**ЗАДАНИЯ**:
1. Какой тральщик, согласно отрывку о конвое, потерял свое место в походном ордере из-за тумана?
2. Перечислите всех людей, названных по фамилии в отрывке о конвое.
3. Воспроизведите дословно участок отрывка о конвое от слов «7 июля вскоре» до слов «внимание на них.» включительно.

**ФРАГМЕНТ ТЕКСТА**:
_ _ _ _ _

Радары на корветах работали безостановочно — это был единственный способ как-то ориентироваться в густом тумане. Кроме того, на кораблях постоянно завывали сирены, что не лучшим образом сказывалось на психике моряков. На «Ла Малоуине» заметили сквозь пелену тумана смутный силуэт какого-то судна. Приготовив орудия к бою, корвет направился в его сторону. При ближайшем рассмотрении «силуэт» обрел очертания тральщика «Лорд Миддлтон», который из-за тумана потерял свое место в походном ордере конвоя. И на корвете, и на тральщике, увидев друзей, с облегчением перевели дух. Несмотря на пронзительные вопли сирен и старания оборудованных радарами корветов, походный ордер конвоя из-за тумана все больше терял былую стройность. Радиостанции кораблей продолжали принимать сигналы бедствия с атакованных противником транспортов. Хотя предсказания капитана Чевика относительно того, что в пятимильной зоне у побережья Новой Земли на пути к Архангельску транспорты могут поджидать вражеские подводные лодки, и оправдались, не приходится сомневаться, что никакого удовлетворения ему это не принесло.
7 июля вскоре после полудня капитан-лейтенант Рехе передал адмиралу Шмундту сообщение о последней добыче своей U-255: «Точка АТ.4876; два транспорта скрылись в южном направлении. Потопил „Алкоа Рейнджер“, бывший „Нью-Йорк“. Водоизмещение 5116 тонн, груз — самолеты. По курсу заметил большой транспорт, который, увидев меня, повернул в северо-западном направлении. Преследую на предельной скорости». «Большой транспорт» был «Эмпайр Тайд», который укрылся в заливе Моллера, вследствие чего капитан-лейтенант Рехе его потерял. Зато он увидел в северной части горизонта другие корабли, двигавшиеся в его сторону, и переключил внимание на них.

_ _ _ _ _

Записи о расположении объектов
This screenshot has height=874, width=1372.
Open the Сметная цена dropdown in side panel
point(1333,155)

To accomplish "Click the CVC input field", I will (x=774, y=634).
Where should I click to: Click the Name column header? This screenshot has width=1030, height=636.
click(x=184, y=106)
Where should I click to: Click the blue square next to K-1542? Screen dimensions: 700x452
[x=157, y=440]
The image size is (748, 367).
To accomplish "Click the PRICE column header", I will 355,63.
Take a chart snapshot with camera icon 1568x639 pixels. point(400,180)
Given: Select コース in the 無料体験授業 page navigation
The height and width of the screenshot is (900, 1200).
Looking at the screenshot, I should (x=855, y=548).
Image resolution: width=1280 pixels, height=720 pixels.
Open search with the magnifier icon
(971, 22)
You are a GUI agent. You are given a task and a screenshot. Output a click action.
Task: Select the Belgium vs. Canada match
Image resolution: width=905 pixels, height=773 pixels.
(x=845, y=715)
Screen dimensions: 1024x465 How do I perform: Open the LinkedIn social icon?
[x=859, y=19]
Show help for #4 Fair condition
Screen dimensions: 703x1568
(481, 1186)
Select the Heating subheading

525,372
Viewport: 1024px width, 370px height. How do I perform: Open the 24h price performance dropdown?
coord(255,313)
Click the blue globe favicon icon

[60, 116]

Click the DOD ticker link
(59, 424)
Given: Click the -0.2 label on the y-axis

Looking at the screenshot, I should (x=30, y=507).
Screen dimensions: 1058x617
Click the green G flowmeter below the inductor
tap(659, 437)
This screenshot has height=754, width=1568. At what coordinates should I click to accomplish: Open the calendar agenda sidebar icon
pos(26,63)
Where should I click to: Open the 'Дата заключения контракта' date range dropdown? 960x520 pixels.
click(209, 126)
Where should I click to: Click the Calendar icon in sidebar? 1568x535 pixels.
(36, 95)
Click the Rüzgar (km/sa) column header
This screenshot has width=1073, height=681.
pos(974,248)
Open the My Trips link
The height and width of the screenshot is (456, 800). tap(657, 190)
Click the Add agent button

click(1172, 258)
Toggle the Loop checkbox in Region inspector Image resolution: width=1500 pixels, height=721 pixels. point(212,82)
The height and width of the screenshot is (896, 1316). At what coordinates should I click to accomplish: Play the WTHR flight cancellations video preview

_ _ _ _ _

**ОТВЕТЫ**:
1. Тральщик «Лорд Миддлтон».

2. Капитан Чевик, капитан-лейтенант Рехе, адмирал Шмундт.

3.
7 июля вскоре после полудня капитан-лейтенант Рехе передал адмиралу Шмундту сообщение о последней добыче своей U-255: «Точка АТ.4876; два транспорта скрылись в южном направлении. Потопил „Алкоа Рейнджер“, бывший „Нью-Йорк“. Водоизмещение 5116 тонн, груз — самолеты. По курсу заметил большой транспорт, который, увидев меня, повернул в северо-западном направлении. Преследую на предельной скорости». «Большой транспорт» был «Эмпайр Тайд», который укрылся в заливе Моллера, вследствие чего капитан-лейтенант Рехе его потерял. Зато он увидел в северной части горизонта другие корабли, двигавшиеся в его сторону, и переключил внимание на них.